On avait commencé la construction de la Porta Nigra dans la deuxième moitié du deuxième siècle. Initialement, les blocs de pierre de taille de grès lourds sont ajointés sans mortier et tiennent ensemble tous grâce à son poids propre. Autrefois, les blocs de pierre étaient liés avec des brides chevillées en poids. Dans le temps où le métal était rare, les blocs de pierre étaient détachés et laissaient certaines fentes profondes dans le mur. Mais la construction de la porte n’était jamais terminée.

La Porta Nigra avec son architecture de palais n’est pas seulement l’emblème de Trèves mais aussi un symbole puissant de l’encontre des Romains, des Celtes et des Germains. En effet, la route de sortie se déroula par la porte au Rhine dans les provinces germaines. À l’envers, l‘intersection au nord et au sud qu’on appelait cardo maximus, aboutit à la porte du nord du centre de la ville jusqu’à la Rue de Simeon.

 

Le Hauptmarkt (Le Marché Principal)

Dans l’année de 958 après Jésus-Christ, la ville Trèves reçu le droit de marché. Le "Hauptmarkt" devint le centre de Trèves dans le Moyen-âge. Il comprend entre autres la "Steipe", la maison de fête du conseil municipal et le "Pranger" (dans l’angle du sud du marché).

 

Les thermes impériaux (Kaiserthermen)

Les thermes impériales, pas très loin du amphithéâtre au bord du jardin du palais est un palais de bain que limite le palais césarien au sud. Les thermes comptent parmi les plus grands de l’empire. Dans les années soixante du quatrième siècle, l’édifice avait reconstruit sous Kaiser Valentinian I. : dans le nord-est une petite maison de bains avait ajoutée aux bains d’eau chaude.

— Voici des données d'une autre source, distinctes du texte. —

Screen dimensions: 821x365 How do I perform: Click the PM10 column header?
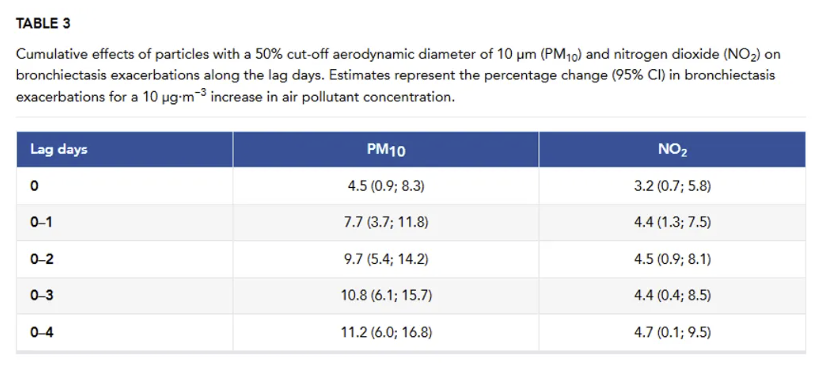coord(386,150)
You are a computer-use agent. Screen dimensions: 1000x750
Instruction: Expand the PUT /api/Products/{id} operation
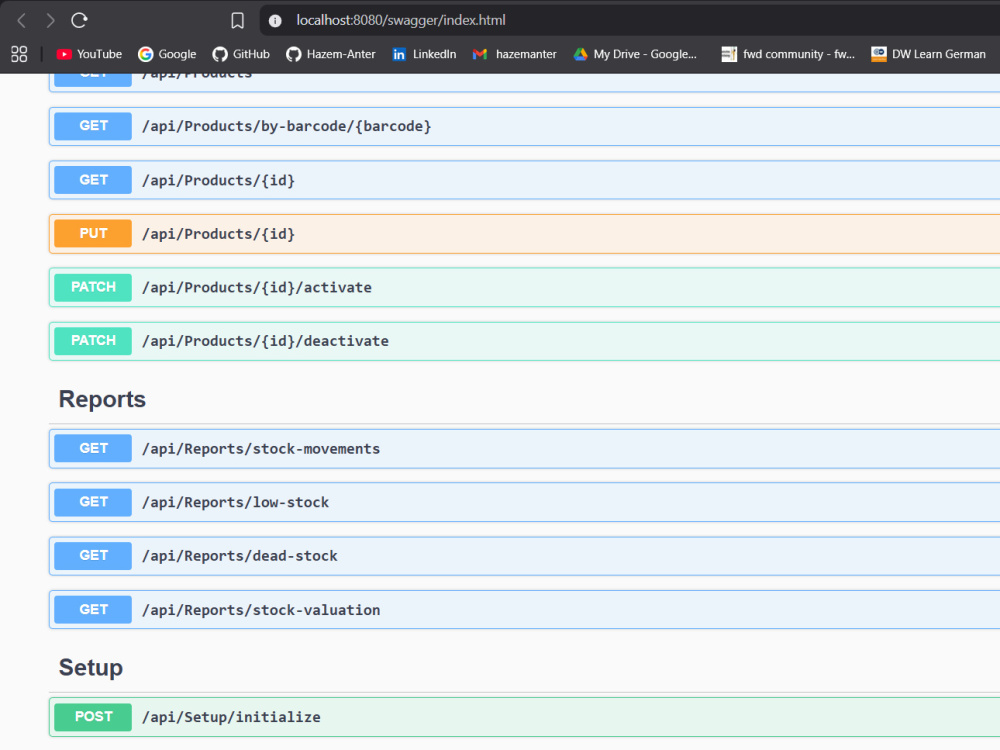[x=524, y=234]
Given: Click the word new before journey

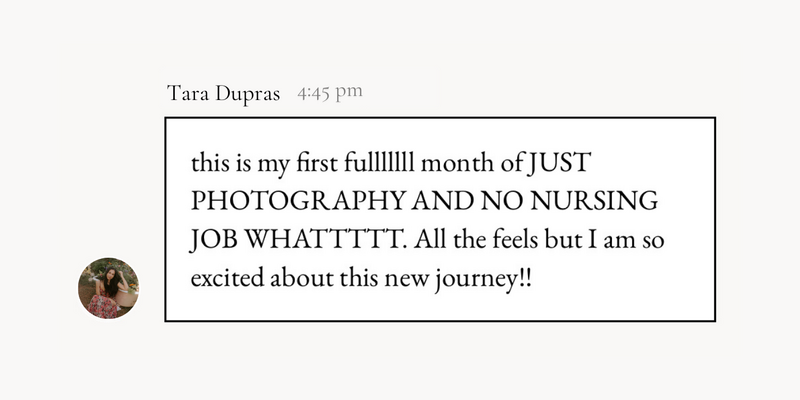Looking at the screenshot, I should (x=407, y=280).
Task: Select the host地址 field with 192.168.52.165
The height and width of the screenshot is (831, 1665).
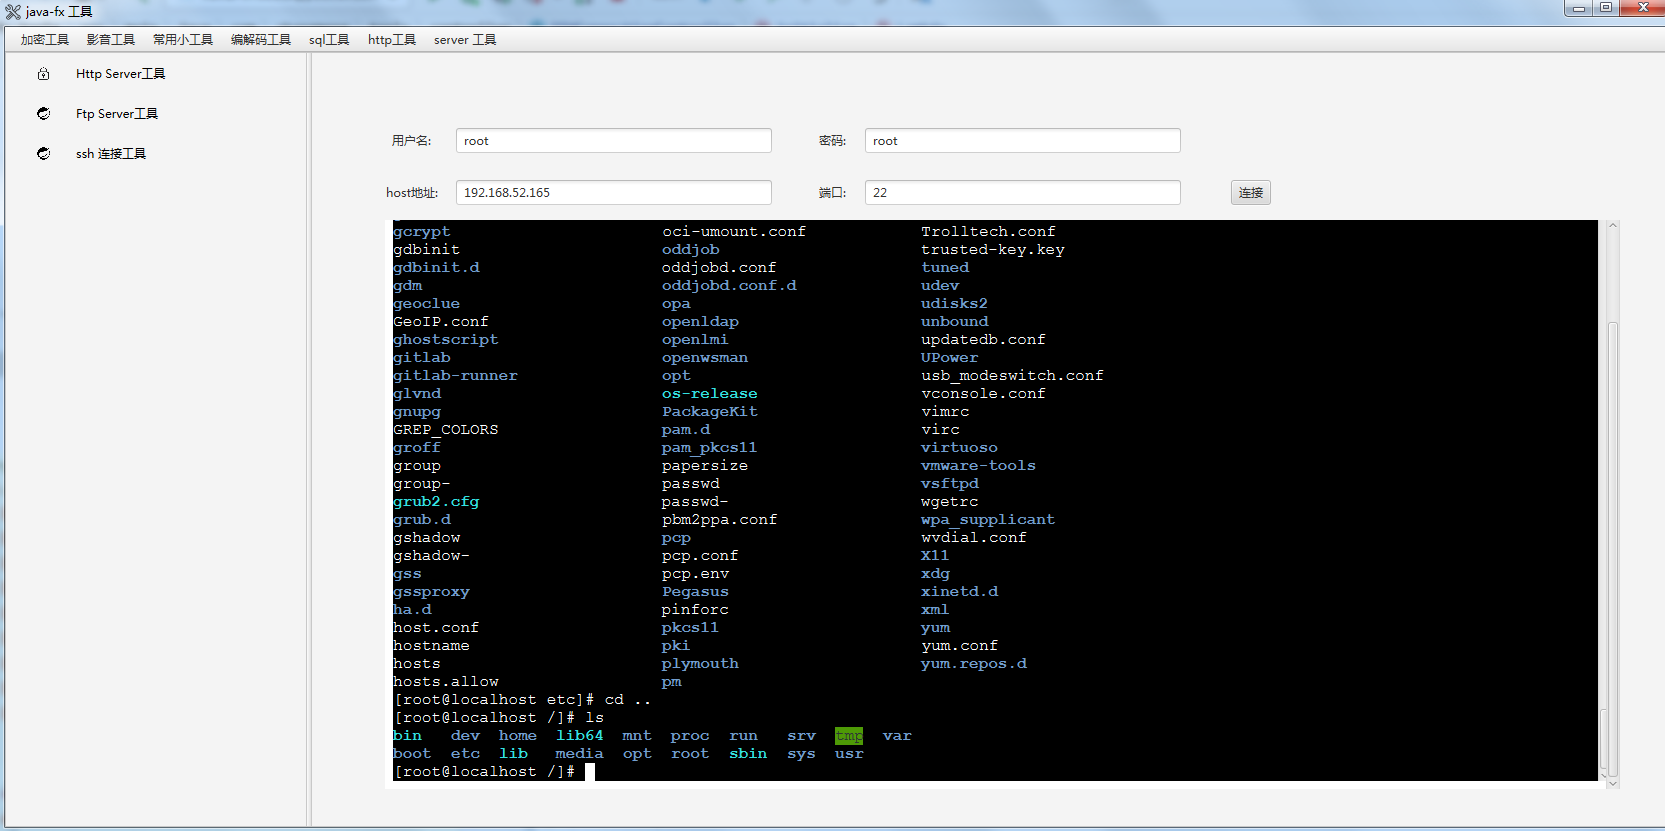Action: [613, 193]
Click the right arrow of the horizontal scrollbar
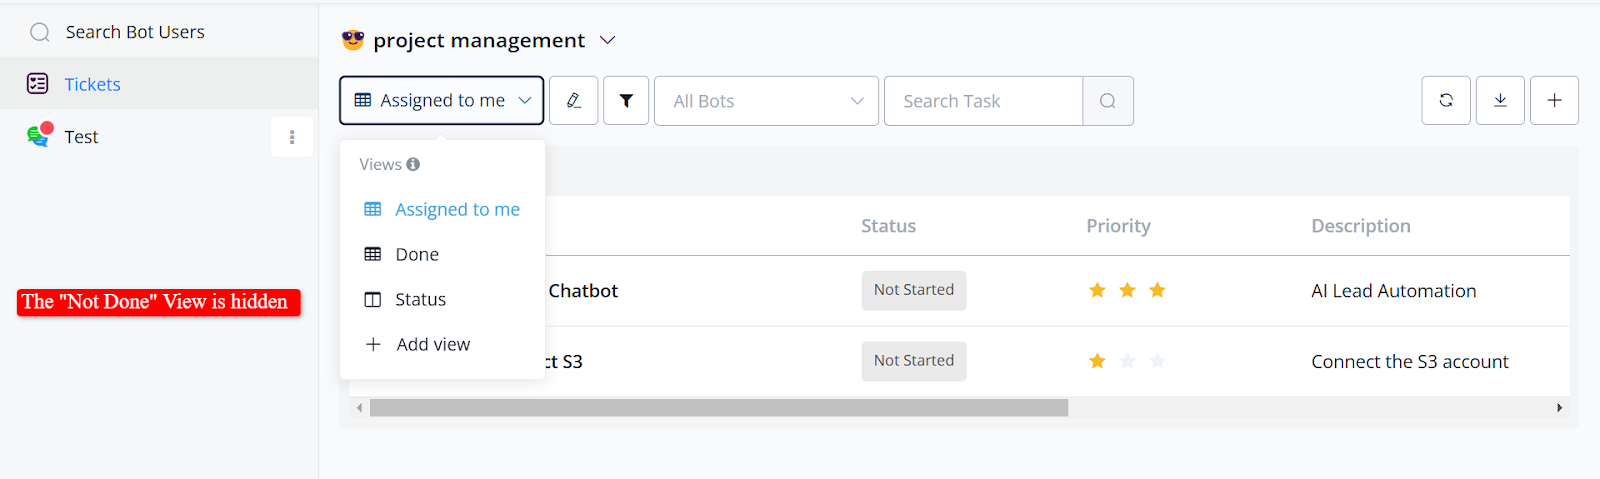Screen dimensions: 1600x479 pos(1559,408)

Seulement les murs des bains d’eau chaude (caldarium) qui avaient une longitude de 250 mètres autrefois, sont déjà maintenus à l’angle de l’est. Des couches calcaires en alternance avec des tuiles horizontales caractérisent les murs romains. A l’axe principal se trouve de l’est à l’ouest le bain d’eau chaude, la salle ronde du bain de l’aire chaud (tepidarium), le bain d’eau froid (frigidarium) et le terrain gymnastique (palaestra) qui est entouré des salles des pas perdus. A chaque bord de l’axe principal se trouvait à l’ordre symétrique les chambres pour la penderie, le nettoyage et le massage.

 

L'Amphithéâtre

L’amphithéâtre a été déjà fondé dans 100 après Jésus-Christ et possédait une capacité de 20.000 spectateurs. Ça fait foi comme évidence que Trèves était une ville avec les dimensions considérables car seulement pour une pareille ville un tel aménagement a été construit.